# Task directions
Decide whether each statement agrees with the passage below about the novelist Jin Yong, and answer yes or no, quoting the deciding words of the passage exactly. 1. Jin Yong died at the age of 94. 2. Jin Yong's novels were never banned in mainland China. 3. The Cha family are natives of Zhejiang.

# Source extract
▼
Renowned Hong Kong martial arts novelist Jin Yong (Louis Cha Leung-yung) passed away on the afternoon of October 30, 2018, at 94. Jin Yong’s novels were popular reading in the Chinese world but were banned once in mainland China. The reason for being banned is that Jin Yong and the Communist Party of China (CCP) had a feud over the killing of his father.
There is an adage by the ancients that goes: “The revenge of killing one’s father is irreconcilable.” To add insult to injury, when the Communist Party executes a person, it requires the victim’s family to compensate it for the cost of the bullet used for the killing.
Throughout his long life and illustrious career, Jin Young used his writing skills, his eloquent and peaceful manner, and his fame to serve justice against the CCP for the murder of his beloved father. Jin Yong and his highly accomplished Cha family are proud natives of Zhejiang.
▲
# Recorded information
▼
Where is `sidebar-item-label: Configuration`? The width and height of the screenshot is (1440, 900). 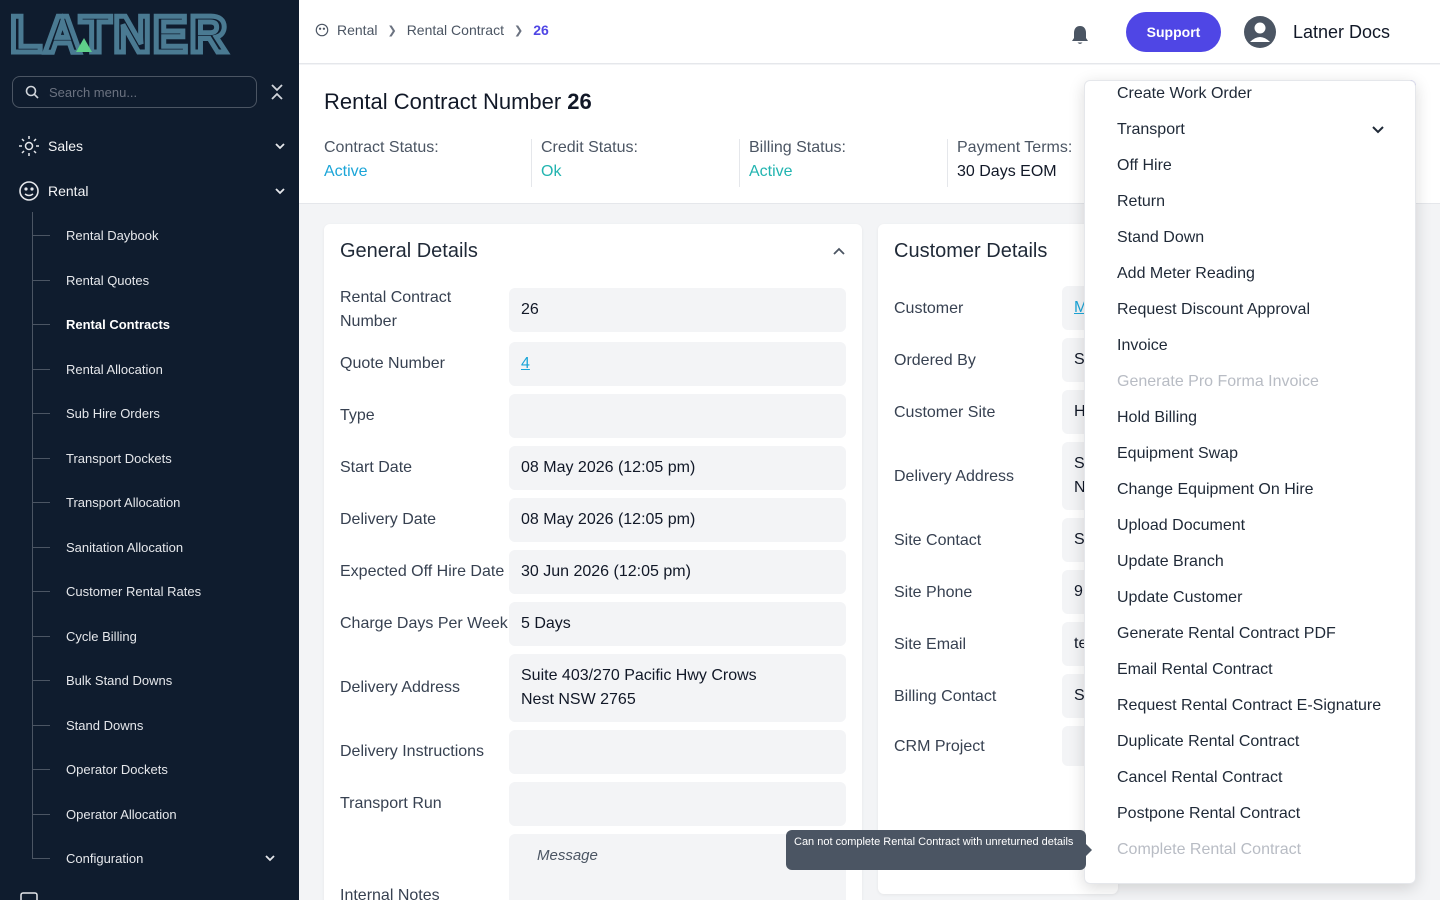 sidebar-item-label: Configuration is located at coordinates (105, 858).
▲
# Task solution
1. Yes: "passed away on the afternoon of October 30, 2018, at 94"
2. No: "were banned once in mainland China"
3. Yes: "Jin Yong and his highly accomplished Cha family are proud natives of Zhejiang"